If I told you that, every week, between 4,200 and 8,400 people were poisoned by contaminated food, would you say restaurants needed special protection from negligence lawsuits because fear of such lawsuits would force them to clean too much? “Defensive cleaning,” so to speak.
If I told you that, every week, between 4,200 and 8,400 people were killed in fires caused by bad electrical wiring, would you say electricians needed special protection from negligence lawsuits because fear of such lawsuits would force them to insulate too much? Call it, “defensive wiring.”
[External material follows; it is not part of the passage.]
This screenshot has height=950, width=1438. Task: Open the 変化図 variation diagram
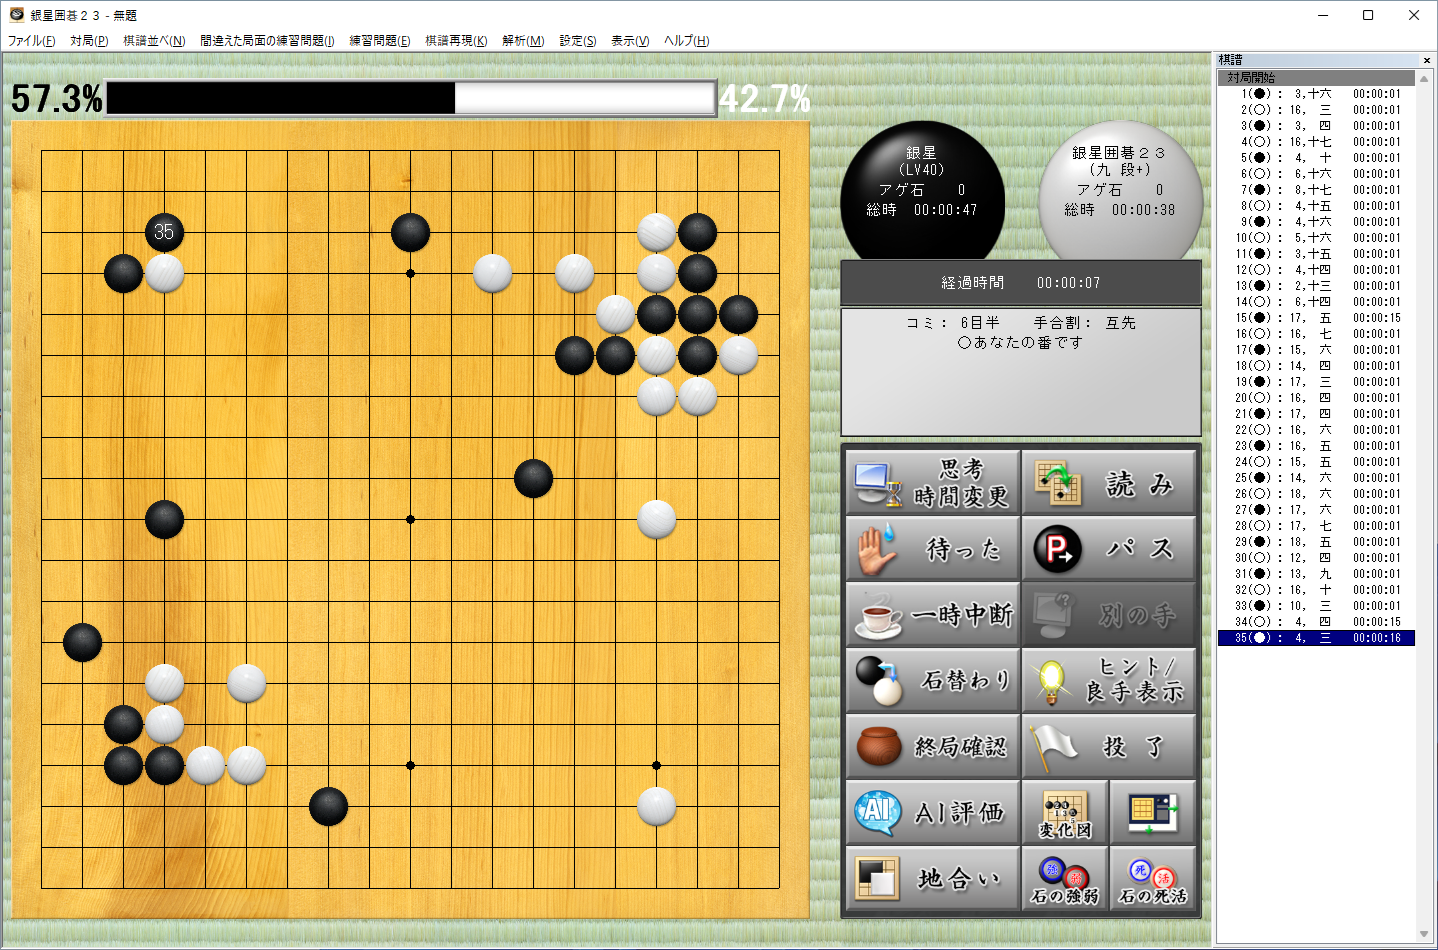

Of course you wouldn’t. Thankfully, I made those numbers up: combined, foodborne illnesses and home electrical fires kill about 3,500 people per year. That’s one-hundredth as many people as the 210,000 and 440,000 patients killed each year by medical malpractice. But the “defensive medicine” myth — the claim that, when doctors are worried about getting sued, they start running unnecessary tests and doing unnecessary procedures, thereby increasing the health care costs for everyone — just won’t go away as a justification for “tort reform.”
The whole notion of “defensive medicine” has always been silly: doctors are held responsible for malpractice when they don’t do something required by the standard in the field that would have helped the patient. Doctors can’t be held accountable for not doing something that wouldn’t have made a difference. The notion has also always been misleading, too: as the Congressional Budget Office said a decade ago, “some so-called defensive medicine may be motivated less by liability concerns than by the income it generates for physicians…,” a point repeatedly echoed by others even in the medical field like Atul Gawande.
Yet, a quick search of case law reveals the myth’s pervasive, ongoing effect on the legal system. There are the obnoxious defense “experts” deliberately making speeches in front of juries (Pin v. Kramer, 41 A. 3d 657, Conn. 2012), legislatures enacting special laws to hinder malpractice victims (Jackson v. HCA Health Services, 383 SW 3d 497, Tenn. 2012), and federal judges who should know better than accepting the myth at face value when deciding federal tort law (Gipson v. US, 631 F. 3d 448, 7th Cir. 2011).